EXTRACTED DATA:
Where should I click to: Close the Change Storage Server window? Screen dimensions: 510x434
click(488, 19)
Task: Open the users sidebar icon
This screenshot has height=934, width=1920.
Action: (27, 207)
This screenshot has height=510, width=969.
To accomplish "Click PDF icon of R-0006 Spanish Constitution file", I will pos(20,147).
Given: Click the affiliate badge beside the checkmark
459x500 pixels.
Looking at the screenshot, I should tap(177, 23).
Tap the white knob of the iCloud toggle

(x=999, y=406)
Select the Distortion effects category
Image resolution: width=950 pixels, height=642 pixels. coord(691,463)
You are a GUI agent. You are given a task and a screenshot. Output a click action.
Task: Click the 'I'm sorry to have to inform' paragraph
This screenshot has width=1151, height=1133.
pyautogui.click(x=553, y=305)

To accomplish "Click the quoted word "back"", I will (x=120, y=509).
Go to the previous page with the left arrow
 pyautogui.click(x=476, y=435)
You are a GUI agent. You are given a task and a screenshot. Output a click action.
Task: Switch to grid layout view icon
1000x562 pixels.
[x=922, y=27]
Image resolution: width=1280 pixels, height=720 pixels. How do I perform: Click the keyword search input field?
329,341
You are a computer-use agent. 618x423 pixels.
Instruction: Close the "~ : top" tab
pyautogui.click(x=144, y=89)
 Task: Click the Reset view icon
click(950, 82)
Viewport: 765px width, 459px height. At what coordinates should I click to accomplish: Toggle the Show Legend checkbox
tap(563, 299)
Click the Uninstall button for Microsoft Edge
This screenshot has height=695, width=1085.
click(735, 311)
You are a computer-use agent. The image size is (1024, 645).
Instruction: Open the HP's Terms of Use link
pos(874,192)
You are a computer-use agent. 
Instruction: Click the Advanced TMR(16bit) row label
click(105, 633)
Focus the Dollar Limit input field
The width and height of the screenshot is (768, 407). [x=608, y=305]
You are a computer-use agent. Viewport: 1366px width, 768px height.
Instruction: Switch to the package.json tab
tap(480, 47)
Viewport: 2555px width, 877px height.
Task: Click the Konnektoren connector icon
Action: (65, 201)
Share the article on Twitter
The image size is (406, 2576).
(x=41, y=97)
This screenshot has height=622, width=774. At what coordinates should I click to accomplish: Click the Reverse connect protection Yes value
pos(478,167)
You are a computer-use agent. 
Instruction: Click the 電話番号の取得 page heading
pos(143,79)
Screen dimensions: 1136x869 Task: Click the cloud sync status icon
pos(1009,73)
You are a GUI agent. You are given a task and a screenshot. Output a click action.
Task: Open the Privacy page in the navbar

ACTIVITY: Print exactly and only the lines that start at the line with "You are a computer-use agent. 618x423 pixels." and run through the end of the listing above.

THE COMPLETED TASK:
You are a computer-use agent. 618x423 pixels.
Instruction: Close the "~ : top" tab
pyautogui.click(x=144, y=89)
 Task: Click the Reset view icon
click(950, 82)
Viewport: 765px width, 459px height. At what coordinates should I click to accomplish: Toggle the Show Legend checkbox
tap(563, 299)
Click the Uninstall button for Microsoft Edge
This screenshot has height=695, width=1085.
click(735, 311)
You are a computer-use agent. The image size is (1024, 645).
Instruction: Open the HP's Terms of Use link
pos(874,192)
You are a computer-use agent. 
Instruction: Click the Advanced TMR(16bit) row label
click(105, 633)
Focus the Dollar Limit input field
The width and height of the screenshot is (768, 407). [x=608, y=305]
You are a computer-use agent. Viewport: 1366px width, 768px height.
Instruction: Switch to the package.json tab
tap(480, 47)
Viewport: 2555px width, 877px height.
Task: Click the Konnektoren connector icon
Action: (65, 201)
Share the article on Twitter
The image size is (406, 2576).
(x=41, y=97)
This screenshot has height=622, width=774. At what coordinates should I click to accomplish: Click the Reverse connect protection Yes value
pos(478,167)
You are a computer-use agent. 
Instruction: Click the 電話番号の取得 page heading
pos(143,79)
Screen dimensions: 1136x869 Task: Click the cloud sync status icon
pos(1009,73)
You are a GUI agent. You are given a task and a screenshot. Output a click action.
Task: Open the Privacy page in the navbar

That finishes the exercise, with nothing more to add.